[Stored data]
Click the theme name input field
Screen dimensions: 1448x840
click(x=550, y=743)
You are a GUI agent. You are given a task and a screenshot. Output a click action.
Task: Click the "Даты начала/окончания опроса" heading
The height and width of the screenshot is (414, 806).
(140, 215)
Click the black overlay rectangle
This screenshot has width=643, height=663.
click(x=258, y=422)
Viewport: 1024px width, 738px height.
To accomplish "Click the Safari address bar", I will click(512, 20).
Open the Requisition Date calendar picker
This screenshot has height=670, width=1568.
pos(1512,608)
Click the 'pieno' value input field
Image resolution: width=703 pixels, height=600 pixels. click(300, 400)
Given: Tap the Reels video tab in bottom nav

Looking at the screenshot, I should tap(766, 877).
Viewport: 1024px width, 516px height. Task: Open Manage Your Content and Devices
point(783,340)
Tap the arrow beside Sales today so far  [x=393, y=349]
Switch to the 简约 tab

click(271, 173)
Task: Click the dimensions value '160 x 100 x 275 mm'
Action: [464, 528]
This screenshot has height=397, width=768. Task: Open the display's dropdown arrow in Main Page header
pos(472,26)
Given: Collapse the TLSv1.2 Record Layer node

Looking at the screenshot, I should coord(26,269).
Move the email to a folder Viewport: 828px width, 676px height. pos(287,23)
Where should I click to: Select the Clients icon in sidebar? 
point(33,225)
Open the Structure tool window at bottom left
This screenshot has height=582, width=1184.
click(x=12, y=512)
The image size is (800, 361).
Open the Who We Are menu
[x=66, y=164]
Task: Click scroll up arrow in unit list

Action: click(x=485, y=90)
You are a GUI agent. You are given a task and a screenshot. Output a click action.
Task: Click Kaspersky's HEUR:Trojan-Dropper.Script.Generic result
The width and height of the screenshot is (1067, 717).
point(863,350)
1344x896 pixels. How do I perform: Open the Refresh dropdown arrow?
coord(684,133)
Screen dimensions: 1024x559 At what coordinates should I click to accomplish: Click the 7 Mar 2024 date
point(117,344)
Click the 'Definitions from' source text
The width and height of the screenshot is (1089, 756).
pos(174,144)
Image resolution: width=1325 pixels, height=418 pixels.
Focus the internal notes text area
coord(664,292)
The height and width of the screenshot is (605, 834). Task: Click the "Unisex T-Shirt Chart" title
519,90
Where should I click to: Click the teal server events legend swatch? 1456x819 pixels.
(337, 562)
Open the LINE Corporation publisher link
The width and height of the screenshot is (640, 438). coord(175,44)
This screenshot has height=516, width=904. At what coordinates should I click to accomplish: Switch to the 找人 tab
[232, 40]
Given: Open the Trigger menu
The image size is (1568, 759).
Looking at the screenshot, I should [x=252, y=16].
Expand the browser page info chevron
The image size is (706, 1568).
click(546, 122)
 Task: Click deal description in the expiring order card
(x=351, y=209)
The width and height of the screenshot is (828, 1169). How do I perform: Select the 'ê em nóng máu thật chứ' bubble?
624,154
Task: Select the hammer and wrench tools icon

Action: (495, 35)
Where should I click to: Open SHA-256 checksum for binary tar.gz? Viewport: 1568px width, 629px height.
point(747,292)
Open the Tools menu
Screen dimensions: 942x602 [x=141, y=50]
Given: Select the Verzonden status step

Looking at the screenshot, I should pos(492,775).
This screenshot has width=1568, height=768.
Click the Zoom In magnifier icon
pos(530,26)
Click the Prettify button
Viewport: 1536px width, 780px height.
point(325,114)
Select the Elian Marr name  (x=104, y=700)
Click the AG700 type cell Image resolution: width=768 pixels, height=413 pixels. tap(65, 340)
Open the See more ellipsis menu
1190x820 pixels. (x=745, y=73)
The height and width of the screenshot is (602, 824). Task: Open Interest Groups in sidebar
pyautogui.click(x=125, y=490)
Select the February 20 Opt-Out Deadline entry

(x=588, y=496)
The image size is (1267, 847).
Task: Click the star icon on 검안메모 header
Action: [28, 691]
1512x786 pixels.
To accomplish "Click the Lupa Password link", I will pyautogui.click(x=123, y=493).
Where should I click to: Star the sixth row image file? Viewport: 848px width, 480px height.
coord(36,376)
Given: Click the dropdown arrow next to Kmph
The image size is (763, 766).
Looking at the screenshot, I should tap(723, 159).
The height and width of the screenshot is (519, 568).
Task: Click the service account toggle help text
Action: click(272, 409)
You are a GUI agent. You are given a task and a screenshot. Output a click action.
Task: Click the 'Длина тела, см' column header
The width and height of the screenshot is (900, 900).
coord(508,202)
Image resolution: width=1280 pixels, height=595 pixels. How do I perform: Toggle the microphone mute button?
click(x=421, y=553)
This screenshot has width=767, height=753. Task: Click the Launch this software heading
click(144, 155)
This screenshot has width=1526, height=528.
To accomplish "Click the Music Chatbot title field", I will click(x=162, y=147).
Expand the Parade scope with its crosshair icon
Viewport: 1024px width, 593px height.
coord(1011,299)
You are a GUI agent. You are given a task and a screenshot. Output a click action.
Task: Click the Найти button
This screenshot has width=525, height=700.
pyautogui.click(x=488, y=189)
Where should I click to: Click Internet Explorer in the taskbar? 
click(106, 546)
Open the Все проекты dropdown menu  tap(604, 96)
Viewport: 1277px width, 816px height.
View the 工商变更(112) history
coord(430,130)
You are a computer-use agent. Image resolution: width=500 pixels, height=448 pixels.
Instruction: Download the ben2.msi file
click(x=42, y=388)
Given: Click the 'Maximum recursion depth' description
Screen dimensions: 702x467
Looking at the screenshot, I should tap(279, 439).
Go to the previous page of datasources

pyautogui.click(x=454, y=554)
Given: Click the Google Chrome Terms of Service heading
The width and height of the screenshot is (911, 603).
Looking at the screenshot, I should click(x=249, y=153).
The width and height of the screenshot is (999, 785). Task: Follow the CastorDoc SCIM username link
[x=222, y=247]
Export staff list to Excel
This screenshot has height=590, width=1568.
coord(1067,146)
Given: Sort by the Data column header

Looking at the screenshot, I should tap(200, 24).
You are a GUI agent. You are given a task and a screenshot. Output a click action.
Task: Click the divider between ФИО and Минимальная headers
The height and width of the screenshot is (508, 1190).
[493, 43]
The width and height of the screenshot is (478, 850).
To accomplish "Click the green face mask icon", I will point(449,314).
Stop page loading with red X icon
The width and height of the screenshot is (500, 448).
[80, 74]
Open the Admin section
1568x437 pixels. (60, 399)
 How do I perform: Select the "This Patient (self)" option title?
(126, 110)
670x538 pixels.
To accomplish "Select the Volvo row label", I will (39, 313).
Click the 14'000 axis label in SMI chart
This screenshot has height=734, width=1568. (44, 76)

= WHAT YOU SHOULD DO =
Working from the data above, extract solely the lines from the one containing "Tap the arrow" through the one containing "Click the 'Definitions from' source text", exactly as they appear, both included.

= WRITTEN SOLUTION =
Tap the arrow beside Sales today so far  [x=393, y=349]
Switch to the 简约 tab

click(271, 173)
Task: Click the dimensions value '160 x 100 x 275 mm'
Action: [464, 528]
This screenshot has height=397, width=768. Task: Open the display's dropdown arrow in Main Page header
pos(472,26)
Given: Collapse the TLSv1.2 Record Layer node

Looking at the screenshot, I should coord(26,269).
Move the email to a folder Viewport: 828px width, 676px height. pos(287,23)
Where should I click to: Select the Clients icon in sidebar? 
point(33,225)
Open the Structure tool window at bottom left
This screenshot has height=582, width=1184.
click(x=12, y=512)
The image size is (800, 361).
Open the Who We Are menu
[x=66, y=164]
Task: Click scroll up arrow in unit list

Action: click(x=485, y=90)
You are a GUI agent. You are given a task and a screenshot. Output a click action.
Task: Click Kaspersky's HEUR:Trojan-Dropper.Script.Generic result
The width and height of the screenshot is (1067, 717).
point(863,350)
1344x896 pixels. How do I perform: Open the Refresh dropdown arrow?
coord(684,133)
Screen dimensions: 1024x559 At what coordinates should I click to accomplish: Click the 7 Mar 2024 date
point(117,344)
Click the 'Definitions from' source text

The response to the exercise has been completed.